Johnny Downs was apparently unable to speak in a convincing female register, so 'Bobbie' pretends to have laryngitis. Downs should have used the trick that professional female impersonators use: practise speaking with only the upper half of his vocal cords, so that his voice will be in the female range and timbre with fewer overtones.
There are quite a few double entendres in the dialogue and lyrics. Somebody comments that Johnny Downs (in female disguise) looks like 'orchids covered in dew'. Did anyone connected with this movie check the origin of the word 'orchid'? The women's school is cried Mar Brynn, an obvious parody of Bryn Mawr. I wonder if anyone realised that 'Bryn Mawr' is Welsh for 'big breast'.
Harry Langdon has his best role (and gives his best performance) of his talkies career here, as a glib publicist, while Esther Dale is lumbered with the role of the headmistress who doesn't twig that "Bobbie" (with male jawline and falsetto voice) is a male, even when 'she' goes to bed in full make-up. Memo to all headmistresses: when a female student shows up at your boarding school with only one piece of luggage, she's no female.
Downs (in male garb) and Langford 'meet cute' in a surprisingly erotic scene with a bellrope. (He ain't done right by our knell.) I could have done without dialogue like 'A girl doesn't want to live in a mind; she wants to live with a husband.' Also annoying are Kent Rogers's alleged impersonations of celebrities, including (just before the fade-out, in voice-over) Jerry Colonna. Black performer Dudley Dickerson is stuck in a 'yassuh' role but at least he gets to cut loose with some dance steps. Less pleasant is a scene in which Downs 'haunts' black laundress Lillian Randolph.
Somehow, this impoverished all-female college devoted to 'horticulture' (oh, dear) manages to stage an elaborate musical with plenty of invisible musicians on the soundtrack, some wince-worthy lyrics, plus Downs doing some surprisingly graceful pirouettes. However, the photography and lighting throughout the film are excellent, especially during Langford's big number ... which contains a patriotic reference, possibly leading audiences in 1941 to wonder why all these big strong college boys are in frocks instead of uniforms. 'All-American Co-Ed' gets my rating of 8 out of 10. Now put your trousers on, lads.
The late choreographer LeRoy Prinz was openly gay: Max Wilk's book 'The Wit and Wisdom of Hollywood' contains an hilarious anecdote about Prinz working for "Aunt Sam" during WW2. Prinz usually subordinated his talents to other film-makers' vision. When Prinz decided to make his first movie as a director-producer, 'All-American Co-Ed' was the result. I can't help wondering to what extent this cross-dressed story struck a personal chord with Prinz.
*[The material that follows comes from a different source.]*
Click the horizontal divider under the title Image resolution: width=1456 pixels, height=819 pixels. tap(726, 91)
I'm aware that homosexuality and transvestism are two different phenomena, but there's inevitably some overlap. Considering that 'All-American Co-Ed' is almost entirely about cross-dressing, there's surprisingly little homosexual content here ... and most of it is sapphic rather than male.
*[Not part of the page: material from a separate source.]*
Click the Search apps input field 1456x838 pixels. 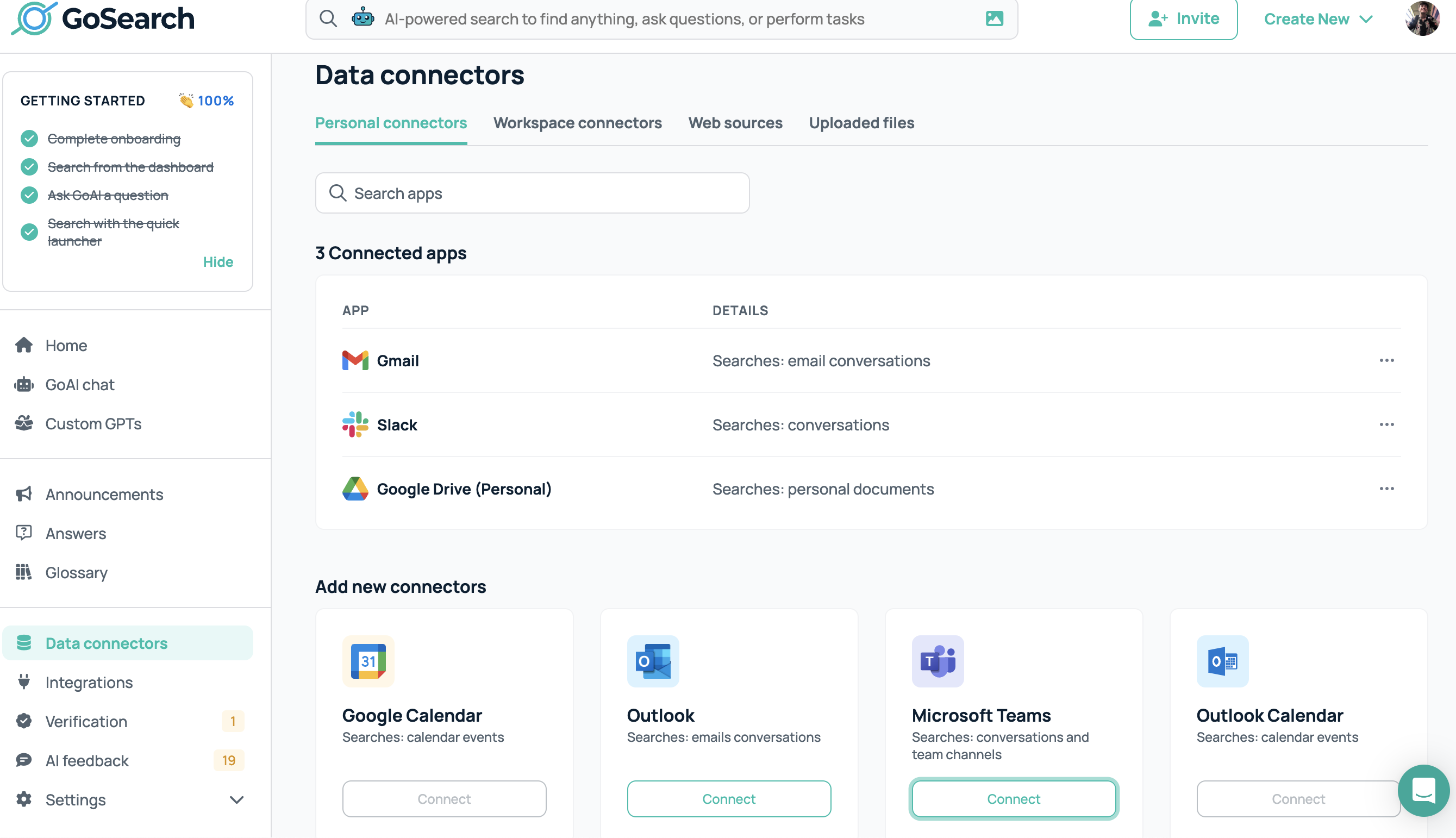pos(533,193)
Every culture has its cross-dressed traditions. We Brits have got panto dames and principal boys. For some reason, the Americans have got Hasty Pudding clubs with college males in frocks and wigs. I normally dislike American college movies, since they're always about the Big Game or the Big Dance. (Classes? What classes?) 'All-American Co-Ed' gets a free pass for that crime with its witty disclaimer: 'Any similarity to actual college life depicted in this picture is purely coincidental.' Prinz starts out dangerously during the opening credits by showing a chorus line of shapely gams, inviting us to find them attractive ... then tilting upwards to reveal that these are college boys in drag. Good job for me I'd spotted the male kneecaps.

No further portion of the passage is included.